• **Problem to solve**: Write out each of the following items word for word, keeping every line unchanged.

* begin Extracted records *

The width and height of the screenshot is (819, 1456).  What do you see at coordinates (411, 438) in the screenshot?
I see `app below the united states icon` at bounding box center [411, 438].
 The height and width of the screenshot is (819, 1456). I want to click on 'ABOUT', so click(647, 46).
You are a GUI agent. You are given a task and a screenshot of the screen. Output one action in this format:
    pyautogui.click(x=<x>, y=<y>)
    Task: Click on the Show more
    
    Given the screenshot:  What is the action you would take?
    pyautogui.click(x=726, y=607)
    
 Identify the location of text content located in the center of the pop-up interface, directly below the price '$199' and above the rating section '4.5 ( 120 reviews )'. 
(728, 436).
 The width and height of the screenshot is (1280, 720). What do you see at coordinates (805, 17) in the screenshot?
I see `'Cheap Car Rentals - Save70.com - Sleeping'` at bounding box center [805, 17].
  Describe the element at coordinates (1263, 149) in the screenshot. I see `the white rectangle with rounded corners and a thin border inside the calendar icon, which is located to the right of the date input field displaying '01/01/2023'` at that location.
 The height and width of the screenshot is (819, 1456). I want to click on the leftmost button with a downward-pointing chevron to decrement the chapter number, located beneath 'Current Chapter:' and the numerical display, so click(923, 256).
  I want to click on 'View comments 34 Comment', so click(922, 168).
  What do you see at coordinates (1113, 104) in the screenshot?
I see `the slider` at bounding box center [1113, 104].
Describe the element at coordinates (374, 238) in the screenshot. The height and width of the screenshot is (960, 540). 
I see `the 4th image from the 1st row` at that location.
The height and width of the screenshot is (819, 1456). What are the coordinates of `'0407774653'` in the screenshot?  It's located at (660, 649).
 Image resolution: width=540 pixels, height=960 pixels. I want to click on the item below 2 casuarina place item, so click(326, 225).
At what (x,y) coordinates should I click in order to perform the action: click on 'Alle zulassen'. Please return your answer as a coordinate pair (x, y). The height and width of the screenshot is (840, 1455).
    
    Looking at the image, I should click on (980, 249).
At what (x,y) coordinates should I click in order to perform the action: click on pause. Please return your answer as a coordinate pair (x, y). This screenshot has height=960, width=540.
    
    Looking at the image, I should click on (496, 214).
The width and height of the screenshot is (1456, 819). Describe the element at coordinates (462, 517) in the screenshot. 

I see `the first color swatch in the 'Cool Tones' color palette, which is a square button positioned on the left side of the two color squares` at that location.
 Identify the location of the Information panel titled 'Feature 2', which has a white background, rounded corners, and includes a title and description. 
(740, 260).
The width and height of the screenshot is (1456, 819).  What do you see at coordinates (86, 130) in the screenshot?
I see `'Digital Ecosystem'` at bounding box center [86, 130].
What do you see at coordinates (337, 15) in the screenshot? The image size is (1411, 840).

* end Extracted records *

• **Result of the task**:
The width and height of the screenshot is (819, 1456).  What do you see at coordinates (411, 438) in the screenshot?
I see `app below the united states icon` at bounding box center [411, 438].
 The height and width of the screenshot is (819, 1456). I want to click on 'ABOUT', so click(647, 46).
You are a GUI agent. You are given a task and a screenshot of the screen. Output one action in this format:
    pyautogui.click(x=<x>, y=<y>)
    Task: Click on the Show more
    
    Given the screenshot:  What is the action you would take?
    pyautogui.click(x=726, y=607)
    
 Identify the location of text content located in the center of the pop-up interface, directly below the price '$199' and above the rating section '4.5 ( 120 reviews )'. 
(728, 436).
 The width and height of the screenshot is (1280, 720). What do you see at coordinates (805, 17) in the screenshot?
I see `'Cheap Car Rentals - Save70.com - Sleeping'` at bounding box center [805, 17].
  Describe the element at coordinates (1263, 149) in the screenshot. I see `the white rectangle with rounded corners and a thin border inside the calendar icon, which is located to the right of the date input field displaying '01/01/2023'` at that location.
 The height and width of the screenshot is (819, 1456). I want to click on the leftmost button with a downward-pointing chevron to decrement the chapter number, located beneath 'Current Chapter:' and the numerical display, so click(923, 256).
  I want to click on 'View comments 34 Comment', so click(922, 168).
  What do you see at coordinates (1113, 104) in the screenshot?
I see `the slider` at bounding box center [1113, 104].
Describe the element at coordinates (374, 238) in the screenshot. The height and width of the screenshot is (960, 540). 
I see `the 4th image from the 1st row` at that location.
The height and width of the screenshot is (819, 1456). What are the coordinates of `'0407774653'` in the screenshot?  It's located at (660, 649).
 Image resolution: width=540 pixels, height=960 pixels. I want to click on the item below 2 casuarina place item, so click(326, 225).
At what (x,y) coordinates should I click in order to perform the action: click on 'Alle zulassen'. Please return your answer as a coordinate pair (x, y). The height and width of the screenshot is (840, 1455).
    
    Looking at the image, I should click on (980, 249).
At what (x,y) coordinates should I click in order to perform the action: click on pause. Please return your answer as a coordinate pair (x, y). This screenshot has height=960, width=540.
    
    Looking at the image, I should click on (496, 214).
The width and height of the screenshot is (1456, 819). Describe the element at coordinates (462, 517) in the screenshot. 

I see `the first color swatch in the 'Cool Tones' color palette, which is a square button positioned on the left side of the two color squares` at that location.
 Identify the location of the Information panel titled 'Feature 2', which has a white background, rounded corners, and includes a title and description. 
(740, 260).
The width and height of the screenshot is (1456, 819).  What do you see at coordinates (86, 130) in the screenshot?
I see `'Digital Ecosystem'` at bounding box center [86, 130].
What do you see at coordinates (337, 15) in the screenshot? The image size is (1411, 840).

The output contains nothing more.